Objectives: To evaluate the associations between statin adherence level, health care costs, hospital admission, and emergency room (ER) visits after statin therapy is taken for 1 year.
Methods: A retrospective cohort study was performed to examine whether higher statin adherence level, measured as medication possession ratio (MPR), is associated with lower health care costs and hospital admission rate and with fewer ER visits. The study sample consisted of adult patients aged 18-64 years on an index date with continuous enrollment 12 months prior to and 12 months after the index date (the first fill date of a statin between January 1, 2009, and December 31, 2010). Study subjects also needed to have a minimum of 2 ICD-9-CM diagnoses for hyperlipidemia or diabetes in the pre-index date period. Main data sources were medical and prescription (Rx) claims, as well as enrollment files provided by a health benefit program and a medical carrier of state government and public school employees in a midwestern state. Study subjects were stratified into 8 groups based on statin MPR level: less than 40%, 40%-59%, 60%-69%, 70%-79%, 80%-84%, 85%-89%, 90%-95%, and 96%-100%. Total medical and Rx costs, as well as all-cause hospital admission rates and ER visits in a year after the index date, were computed based on medical and Rx claims. A separate breakout of statin costs, part of total Rx costs, was also computed. Generalized linear models (GLMs) were developed to test the hypothesis that higher statin adherence levels are associated with lower health care costs and utilization.
Results: A total of 10,312 subjects met the criteria and were selected. The average statin MPR in a year after the index date was 71.95%. Mean total costs (medical + Rx) in a year after the index date were $6,064.36. There were significant variations in Rx costs and total health care costs as well as ER visits among the 8 patient groups stratified using the statin MPR level.
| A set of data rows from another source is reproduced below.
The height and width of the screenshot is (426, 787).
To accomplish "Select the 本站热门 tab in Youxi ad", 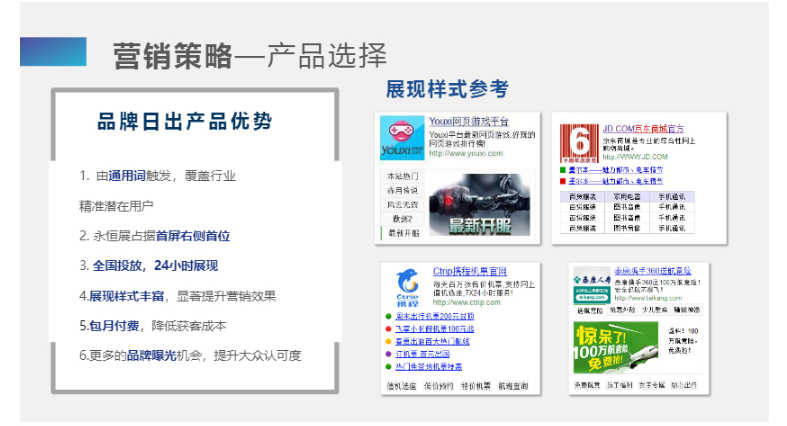I will coord(402,177).
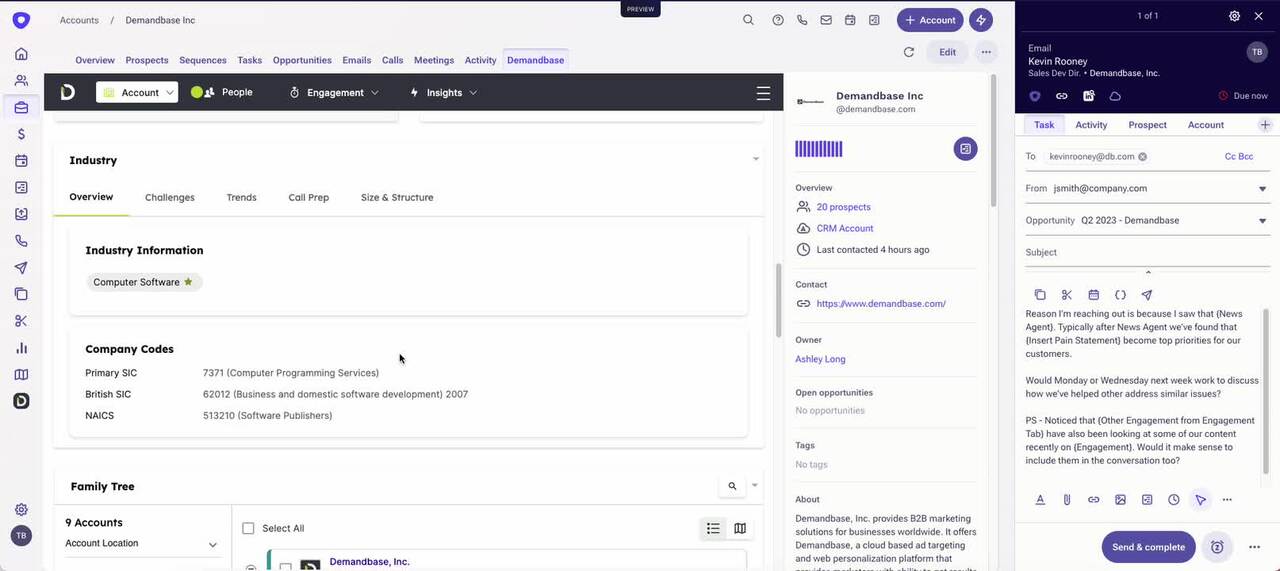Click the snooze clock button beside Send
The height and width of the screenshot is (571, 1280).
tap(1217, 547)
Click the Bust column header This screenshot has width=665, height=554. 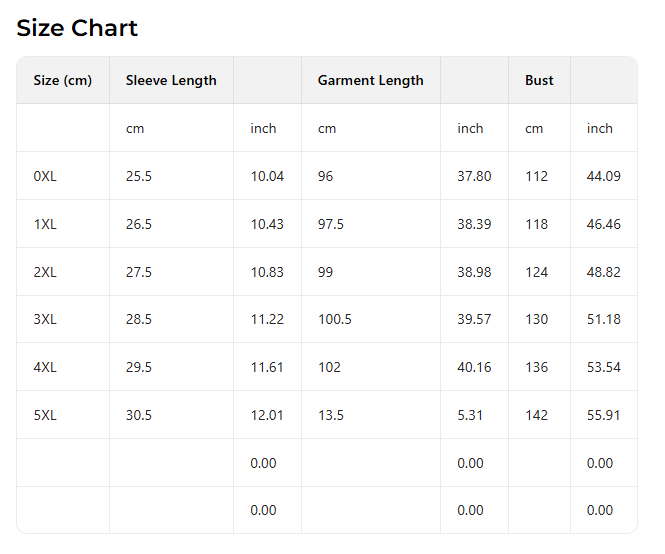pos(539,80)
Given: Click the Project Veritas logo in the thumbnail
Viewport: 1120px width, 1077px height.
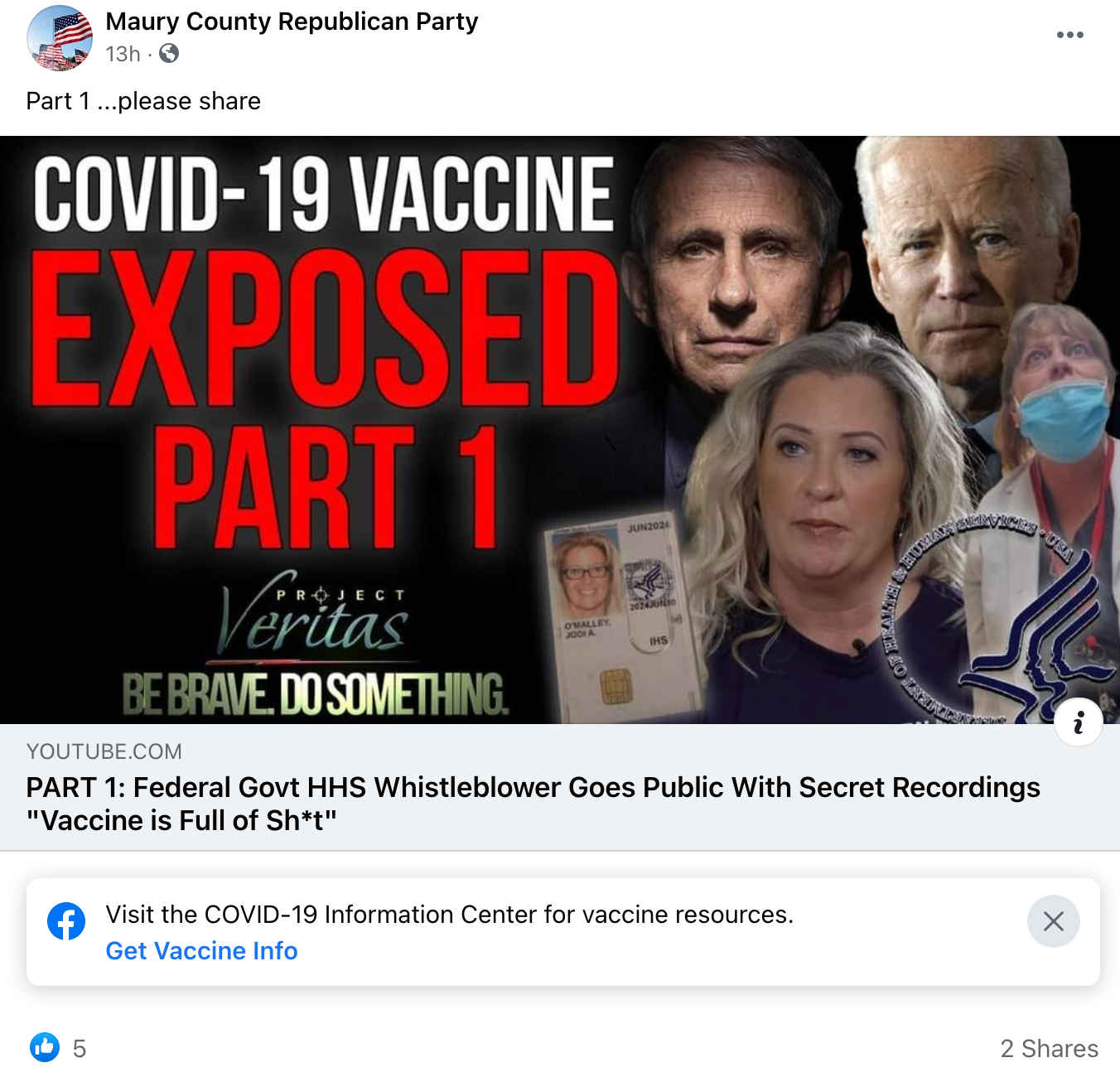Looking at the screenshot, I should pos(315,617).
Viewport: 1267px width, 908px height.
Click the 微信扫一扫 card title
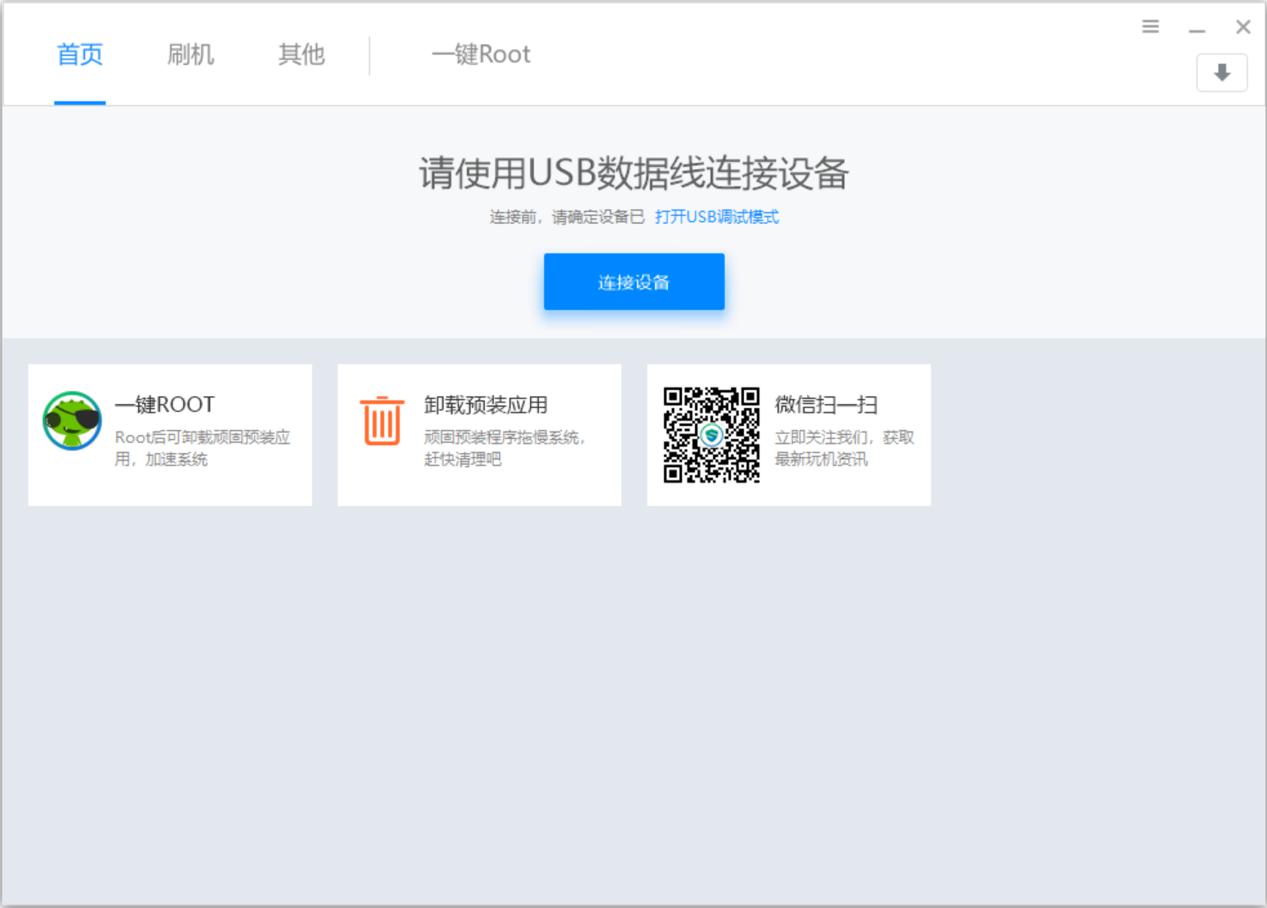825,405
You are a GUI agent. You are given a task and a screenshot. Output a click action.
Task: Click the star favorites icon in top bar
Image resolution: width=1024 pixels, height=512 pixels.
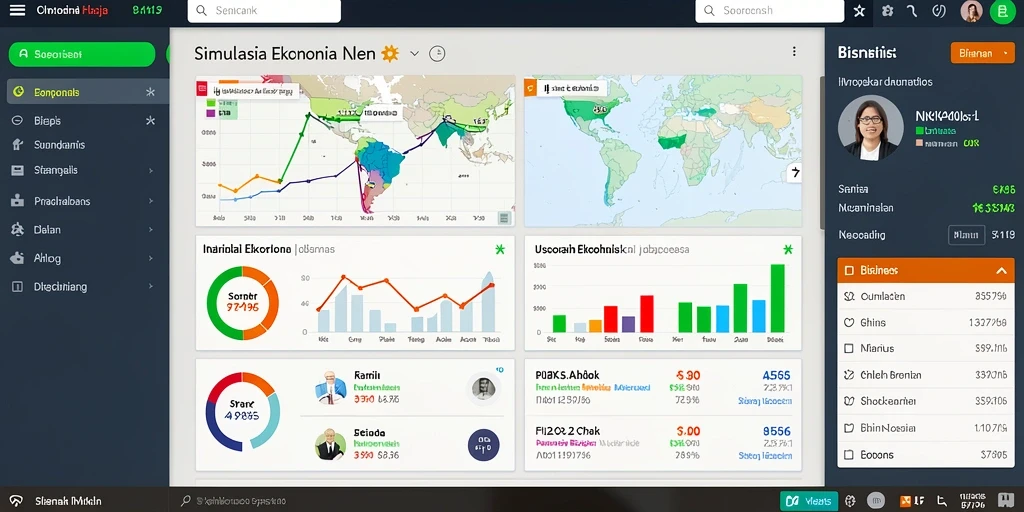point(859,11)
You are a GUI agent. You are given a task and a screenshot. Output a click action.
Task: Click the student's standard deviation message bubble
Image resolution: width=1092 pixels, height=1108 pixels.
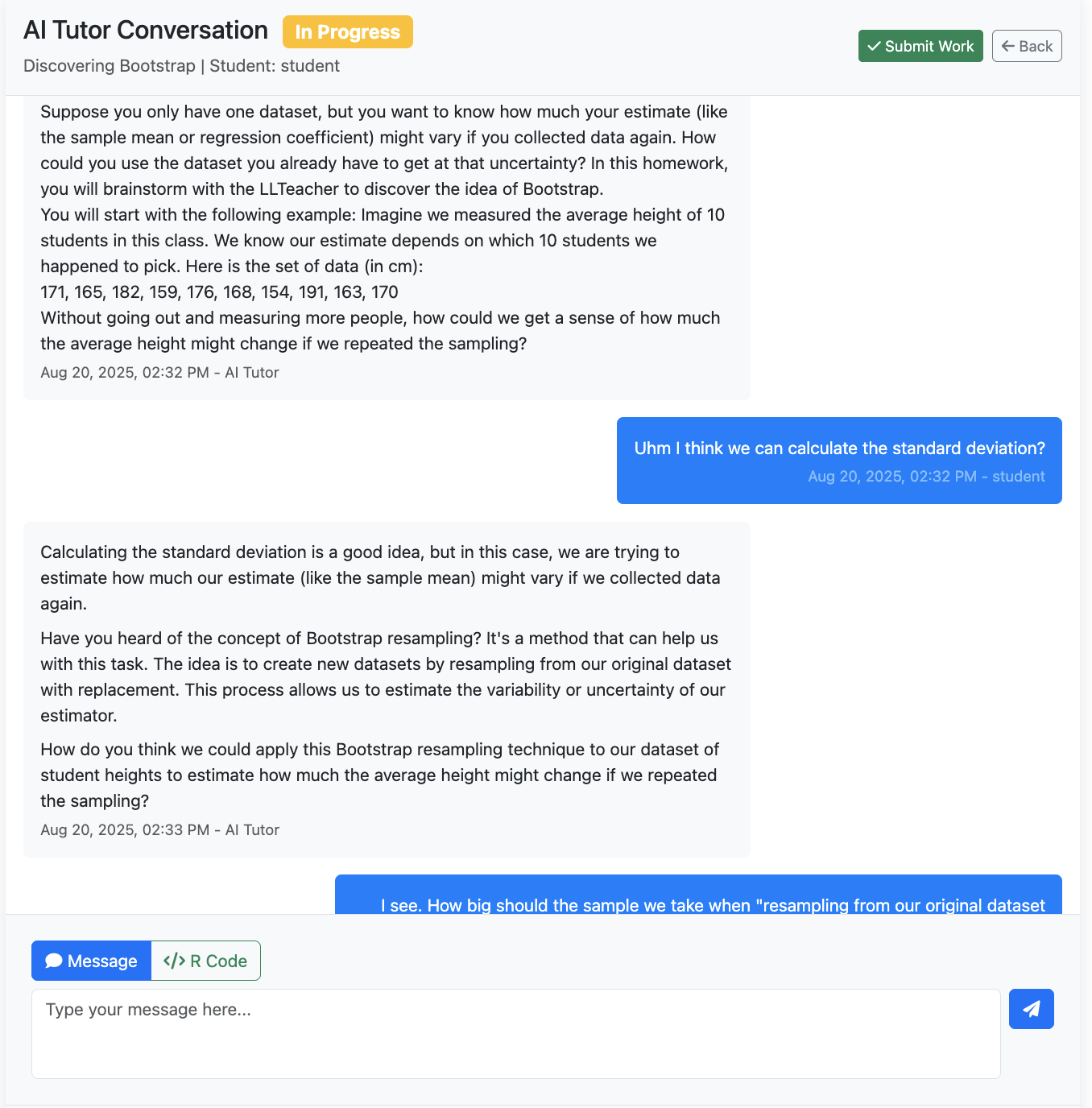(839, 449)
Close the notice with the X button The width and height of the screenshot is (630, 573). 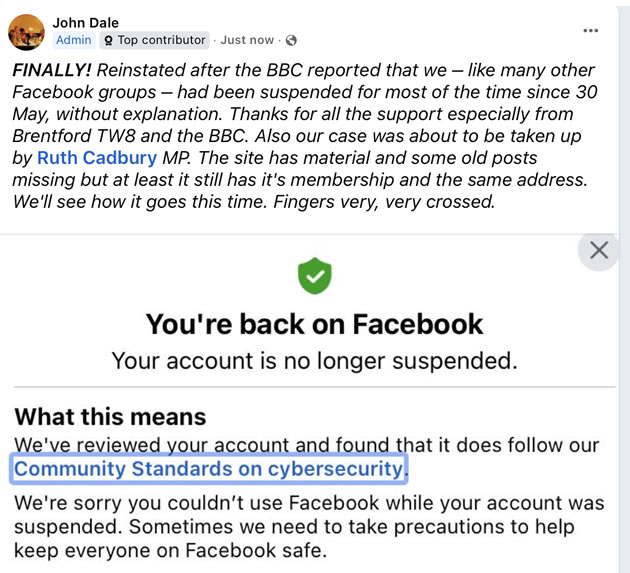click(x=599, y=250)
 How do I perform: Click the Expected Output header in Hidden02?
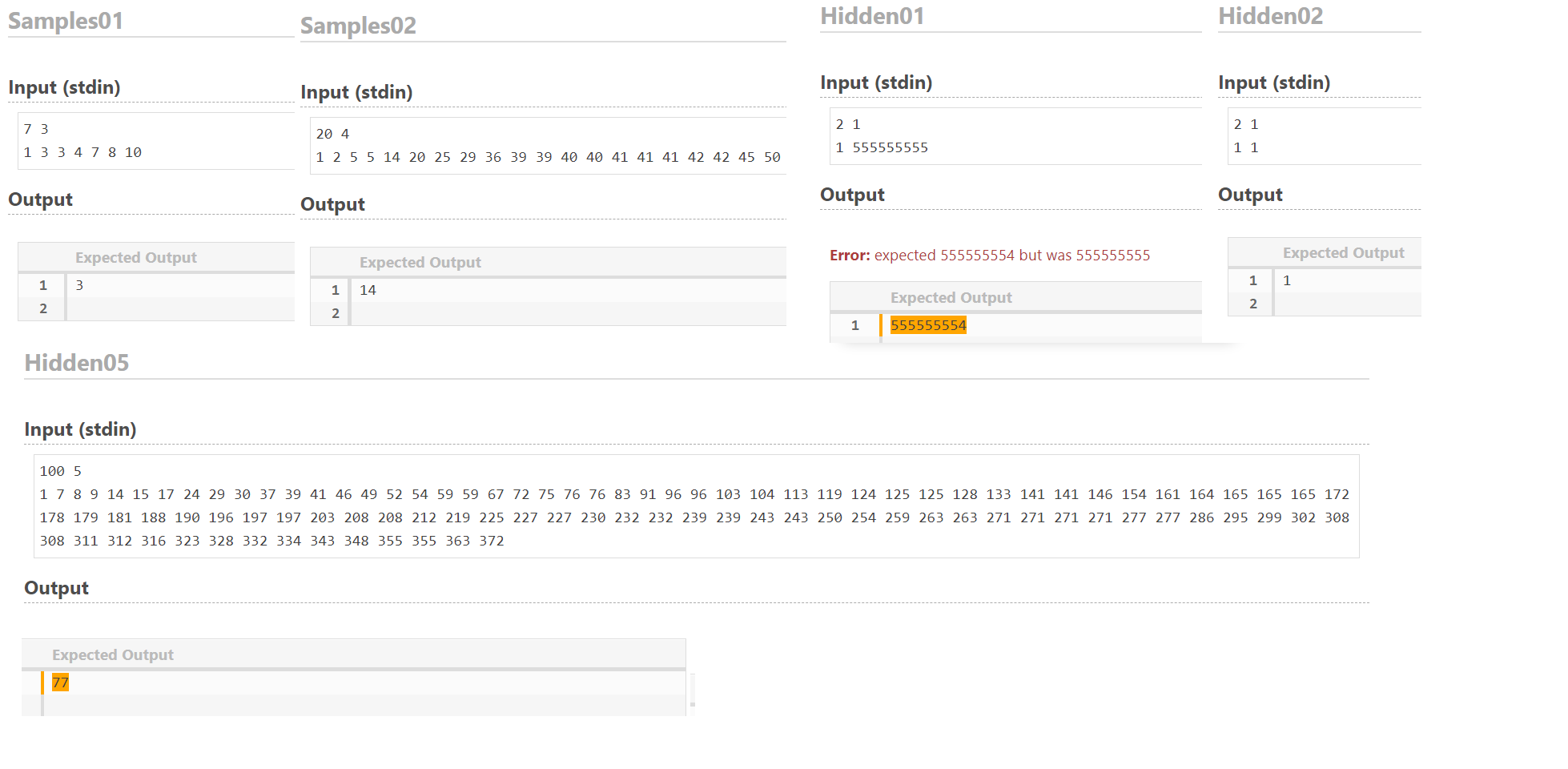[1343, 252]
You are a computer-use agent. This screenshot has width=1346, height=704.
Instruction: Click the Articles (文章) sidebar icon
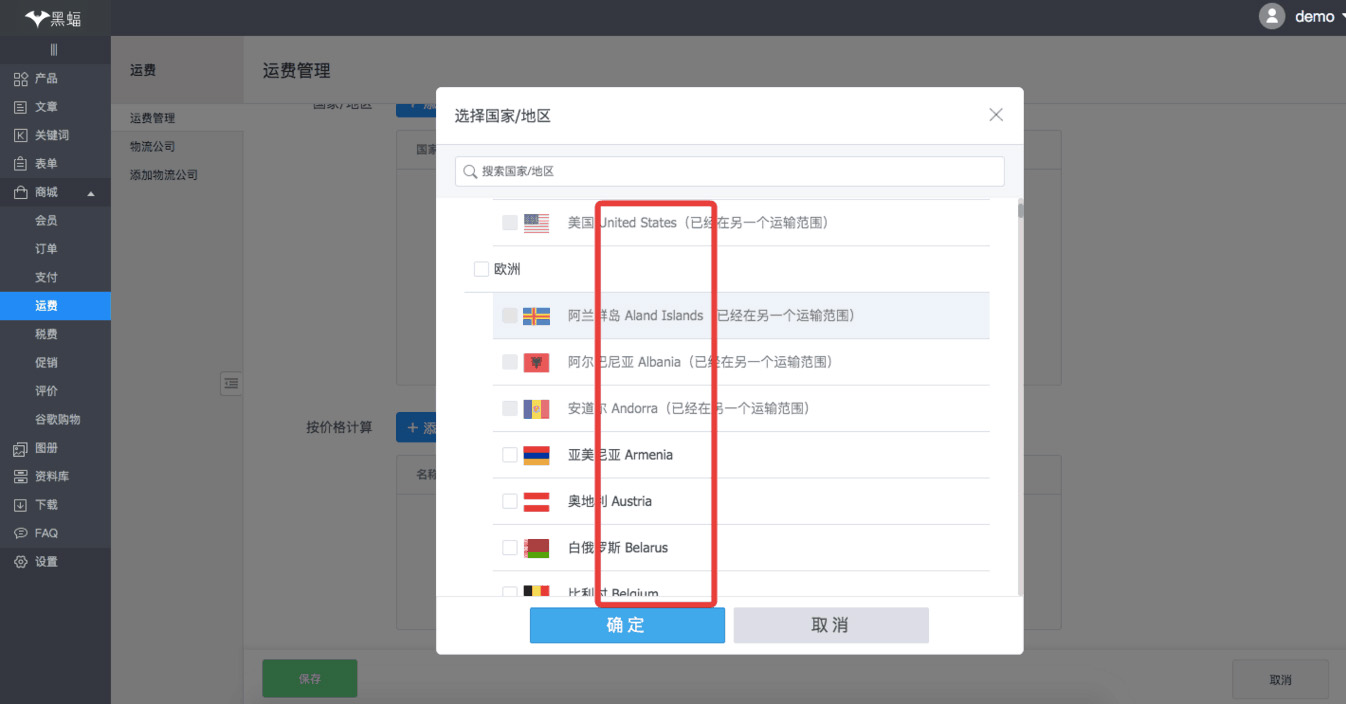pyautogui.click(x=20, y=107)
A GLM model showed that all the ratios of health care costs among groups with statin MPR from 40%-59%, 60%-69%, 80%-84%, 85%-89%, 90%-95%, and 96%-100% were larger than 1 and statistically significant compared with the reference group with statin MPR less than 40%, suggesting those groups had higher health care costs than the reference group with the lowest statin MPR level. Based on a logistic regression model of hospital utilization for this study population, all the odds ratios of all-cause hospitalization among the groups with higher statin MPR were not statistically significant, suggesting that the likelihood of hospitalization for patients with higher statin MPR was not statistically lower than that of the reference group with statin MPR less than 40%. After controlling for all other covariates, another GLM model based on the Poisson distribution and log link function showed that ratios of ER visits among groups with statin MPR from 60%-69%, 80%-84%, 85%-89%, 90%-95%, and 96%-100% were smaller than 1 and statistically significant, suggesting the groups had fewer ER visits than the reference group with statin MPR less than 40%. The patient group with statin MPR from 96%-100% was estimated to have the lowest number of ER visits.
Conclusions: Our study results show that much higher statin adherence levels are related to fewer ER visits after statin treatment is taken for a year among beneficiaries; however, the study is inconclusive whether higher statin adherence levels are associated with lower overall health care costs in a year after statin therapy is taken. Further research is needed to evaluate the associations between statin adherence level, the cost of cardiovascular care alone, and utilization over a longer period.